Todo lo que ha querido hacer en cuanto a sexo, Francisca lo ha hecho, en su habitación oscura, junto al callejón indiscreto. Asegura que tiene una “imaginación de holograma”, y que todo lo que ha visto, lo ha reproducido cien veces mejor para sí en su propia cama. A ella no le gusta el porno amateur, dice que la mayoría de parejas que figuran ahí son feas, gordas, vacas muertas y aburridas. Le gusta ver “cosas raras”, dice, porque sabe que nunca podrá hacerlas ella.
Hace un buen rato que me he limitado a escucharla hablar. Imagino sus tardes de sábado, no como si fuera ella, sino como si yo misma fuese la que gastara esos ratos traduciendo fantasías mojadas, necesitando poco o nada del resto del mundo.
Lo que más me conmueve de Francisca es que asegura ser virgen. Nunca se ha acostado con nadie. Lo más cercano a un polvo, refiere ella con cierto desgano, fue en un paseo que organizó el colegio hacia Matute, una hacienda ubicada en la subida a Turbaco. Había en ese entonces un chico que le gustaba mucho y habían acordado encontrarse en una zona apartada del lugar donde nadie los fuera a molestar. Estando allá, empezaron a besarse y a tocarse desesperadamente, pero cuando la cosa se estaba poniendo realmente intensa y babosa, el chico dio una mala pisada a una piedra que rodó y, torpemente, cayó de bruces frente a ella abriéndose una herida en la barbilla. Allí quedó todo. La caída se la atribuyeron a unas rodillas débiles o a falta de sujeción al suelo, “Me llevabas en las estrellas…”, se excusó el chico días después, aunque no volvieron a besarse nunca, tal vez por pena de adolescentes.

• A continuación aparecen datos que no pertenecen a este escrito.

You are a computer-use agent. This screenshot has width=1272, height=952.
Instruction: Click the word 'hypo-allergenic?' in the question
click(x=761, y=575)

Francisca finalmente recibe una llamada que esperaba de doña Vianca y me avisa que debe acompañarla a hacer unas diligencias. Nos habíamos encontrado por azar cerca de la Plaza de San Diego alrededor de una hora antes y nos habíamos sentado a charlar un rato para esperar a que se hicieran las seis. Le había comentado, como cosa sin importancia, sobre mi intención de encontrar tema para una crónica, pero ni yo misma sospeché que ella me daría ocasión de dedicarle un texto. Al levantarse de la banca, reparo en su estatura, en su forma de caminar y en el mocho de jean que usa esta tarde. Viéndola bien, Paca es una chica definitivamente atractiva, encantadora, pero sobre todo, resuelta: el cono de helado, por mucho que amenazó derritiéndose obstinadamente, no logró escaparse de su boca.